Così come non può non porre seri interrogativi la decisione di Carrefour di licenziare 769 lavoratori quando proprio la società francese della grande distribuzione è stata in prima fila nel sostenere l’apertura indiscriminata dei supermercati (domenica, festivi e notturni) permessa dalla cosiddetta legge Salva Italia del governo tecnico di Mario Monti per creare nuovi posti di lavoro.
Un serio problema di rappresentanza politica
Lo sciopero di Cgil e Uil è stato indetto con lo slogan di “Insieme per la giustizia”, cioè il nome proprio del sindacato che si è presentato, tuttavia, diviso. Con la Cisl che farà una sua manifestazione separata sabato 18 dicembre a Roma ma si presenterà assieme alle altre sigle lunedì 20 dicembre per trattare con il governo il nodo delle pensioni, dove sta affiorando la necessità, avanzata da molto tempo dall’economista della Sapienza Felice Roberto Pizzuti, di assicurare una copertura contributiva ai giovani costretti alla inoccupazione o ai “lavoretti”. Si tratta di scongiurare un futuro miserevole alle attuali giovani generazioni.
Sono sfide enormi che il sindacato è chiamato ad affrontare scontando una mancanza di visibilità delle sue ragioni e della conseguente difficoltà a spostare l’attenzione sul merito dei problemi che pone.

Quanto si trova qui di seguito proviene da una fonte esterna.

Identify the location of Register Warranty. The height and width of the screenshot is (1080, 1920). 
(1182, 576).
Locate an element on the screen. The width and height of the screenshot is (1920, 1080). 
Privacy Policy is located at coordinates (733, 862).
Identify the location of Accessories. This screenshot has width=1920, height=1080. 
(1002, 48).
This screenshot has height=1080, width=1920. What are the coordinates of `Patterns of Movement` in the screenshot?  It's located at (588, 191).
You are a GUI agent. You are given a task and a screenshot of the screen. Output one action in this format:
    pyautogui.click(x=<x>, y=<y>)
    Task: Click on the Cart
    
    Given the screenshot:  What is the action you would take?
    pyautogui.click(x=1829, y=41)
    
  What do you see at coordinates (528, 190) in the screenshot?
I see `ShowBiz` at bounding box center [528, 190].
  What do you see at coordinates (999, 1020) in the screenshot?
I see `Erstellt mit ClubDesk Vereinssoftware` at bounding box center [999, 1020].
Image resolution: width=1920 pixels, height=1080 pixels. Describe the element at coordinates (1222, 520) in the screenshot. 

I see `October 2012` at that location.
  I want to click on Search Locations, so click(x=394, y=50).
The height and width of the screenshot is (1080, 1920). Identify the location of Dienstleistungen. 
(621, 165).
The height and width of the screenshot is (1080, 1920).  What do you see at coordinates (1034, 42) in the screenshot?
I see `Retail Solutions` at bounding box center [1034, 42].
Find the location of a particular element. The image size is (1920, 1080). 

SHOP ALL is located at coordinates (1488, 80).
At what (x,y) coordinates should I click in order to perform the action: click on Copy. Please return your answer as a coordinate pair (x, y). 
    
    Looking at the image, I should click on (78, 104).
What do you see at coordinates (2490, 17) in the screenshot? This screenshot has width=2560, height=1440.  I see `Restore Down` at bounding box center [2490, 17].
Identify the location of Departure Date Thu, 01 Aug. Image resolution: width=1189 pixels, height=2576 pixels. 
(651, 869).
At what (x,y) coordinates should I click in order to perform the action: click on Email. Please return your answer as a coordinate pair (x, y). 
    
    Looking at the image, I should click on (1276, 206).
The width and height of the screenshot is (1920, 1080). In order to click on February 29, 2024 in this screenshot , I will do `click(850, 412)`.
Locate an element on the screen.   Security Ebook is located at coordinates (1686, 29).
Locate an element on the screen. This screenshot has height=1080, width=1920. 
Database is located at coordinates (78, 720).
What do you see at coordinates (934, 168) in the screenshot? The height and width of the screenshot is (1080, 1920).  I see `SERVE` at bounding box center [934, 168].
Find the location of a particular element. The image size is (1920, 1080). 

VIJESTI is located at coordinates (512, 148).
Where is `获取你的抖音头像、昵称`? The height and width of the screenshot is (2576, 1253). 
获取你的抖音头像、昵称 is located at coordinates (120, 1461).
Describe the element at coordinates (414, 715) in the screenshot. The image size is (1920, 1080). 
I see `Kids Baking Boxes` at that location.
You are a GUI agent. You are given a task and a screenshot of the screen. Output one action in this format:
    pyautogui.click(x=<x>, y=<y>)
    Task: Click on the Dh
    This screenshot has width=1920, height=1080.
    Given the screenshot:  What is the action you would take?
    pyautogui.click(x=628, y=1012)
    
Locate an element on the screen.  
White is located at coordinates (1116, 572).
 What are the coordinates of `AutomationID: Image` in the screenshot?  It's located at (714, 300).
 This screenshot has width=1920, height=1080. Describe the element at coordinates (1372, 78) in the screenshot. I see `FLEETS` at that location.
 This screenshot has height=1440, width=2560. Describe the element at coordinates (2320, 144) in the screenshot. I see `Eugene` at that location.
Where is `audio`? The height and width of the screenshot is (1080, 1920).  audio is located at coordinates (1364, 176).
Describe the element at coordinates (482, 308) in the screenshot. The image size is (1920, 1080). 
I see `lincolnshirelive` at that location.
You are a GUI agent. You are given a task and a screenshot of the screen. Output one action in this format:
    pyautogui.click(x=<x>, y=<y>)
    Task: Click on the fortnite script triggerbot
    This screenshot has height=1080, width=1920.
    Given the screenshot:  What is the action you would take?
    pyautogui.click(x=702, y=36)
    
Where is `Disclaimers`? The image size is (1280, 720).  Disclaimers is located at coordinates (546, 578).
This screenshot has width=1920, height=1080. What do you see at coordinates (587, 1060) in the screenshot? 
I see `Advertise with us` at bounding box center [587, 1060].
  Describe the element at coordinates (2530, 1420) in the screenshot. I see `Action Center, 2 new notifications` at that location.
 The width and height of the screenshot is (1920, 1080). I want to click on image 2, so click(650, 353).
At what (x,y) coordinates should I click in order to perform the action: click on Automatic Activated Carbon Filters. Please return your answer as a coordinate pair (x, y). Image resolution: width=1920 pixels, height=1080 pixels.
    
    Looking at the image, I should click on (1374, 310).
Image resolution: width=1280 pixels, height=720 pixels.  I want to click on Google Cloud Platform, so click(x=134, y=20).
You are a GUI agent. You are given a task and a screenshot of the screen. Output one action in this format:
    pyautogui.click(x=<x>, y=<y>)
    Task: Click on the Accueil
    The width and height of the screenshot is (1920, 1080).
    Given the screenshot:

Il giorno dello sciopero la grande informazione si è concentrata sul plauso che l’Economist, settimanale finanziario controllato dal fondo Exor della famiglia Agnelli, ha tributato all’Italia guidata da Mario Draghi.
Al di là dello sciopero del 16 dicembre, considerato un successo o un flop a seconda dei punti di vista, resta da capire la consistenza reale dell’opposizione sociale che è emersa e la rappresentanza che riuscirà ad esprimere in vista delle prossime elezioni politiche.